Dans les vestiges du camp de concentration de Ravensbruck, où les nazis ont exterminé près de 50 000 femmes, les libérateurs ont trouvé cette prière : Seigneur, souviens-toi non seulement des hommes de bonne volonté, mais aussi de ceux de mauvaise volonté. Ne te souviens pas de toutes les souffrances qu’ils nous ont infligées. Souviens-toi en revanche des fruits que nous avons portés grâce à nos souffrances : notre fraternité, la loyauté, le courage, la générosité et la bienveillance qui ont fleuri sur tout ce que nous avons souffert. Et lorsque ces personnes parviendront au jugement, permets que tous ces fruits que nous avons fait naître soient leur pardon !

Je ne peux imaginer la peur et la souffrance que l’on a infligées à la femme terrorisée qui a écrit cette prière, pas plus que le genre de grâce inexplicable que ces paroles ont dû exiger d’elle. Elle a fait l’impensable : elle a sollicité le pardon de Dieu pour ses oppresseurs.

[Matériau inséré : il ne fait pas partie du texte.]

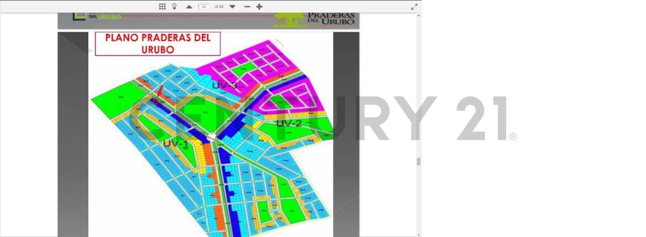Select the UV-2 label on the map
This screenshot has height=237, width=646.
click(x=289, y=123)

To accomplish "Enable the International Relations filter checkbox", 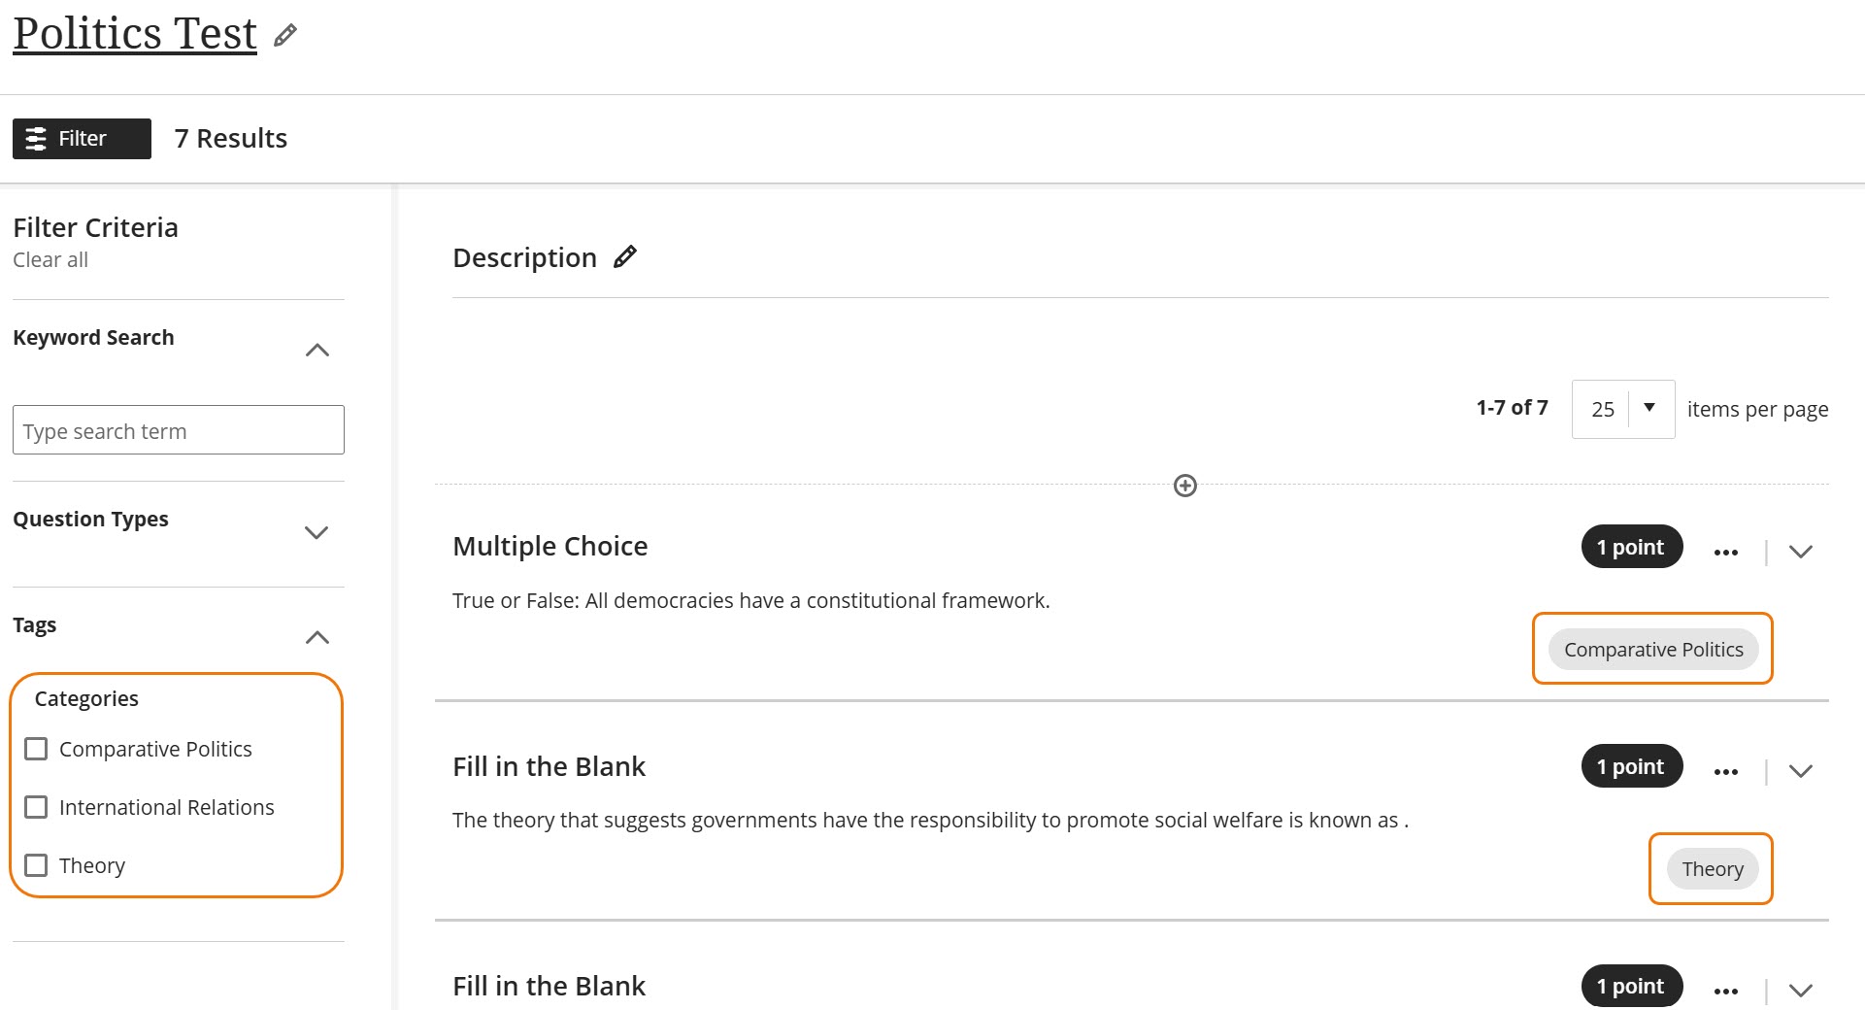I will pyautogui.click(x=37, y=806).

Cette prière fait écho à celle de Christ. Après s’être fait accuser à tort, ridiculiser, battre et humilier en public, les soldats « le crucifièrent là, ainsi que les deux malfaiteurs » (LU 23.33). Je me serais attendu à ce que Jésus – mutilé, cloué à une croix rugueuse et ayant du mal à respirer – porte un jugement contre ses bourreaux, en fasse appel à la rétribution ou à la justice divine. Au contraire, il fait une prière allant à l’encontre de toute impulsion humaine : « Père, pardonne-leur, car ils ne savent ce qu’ils font » (V. 34). Or, ce pardon qui semble impossible, il nous l’offre.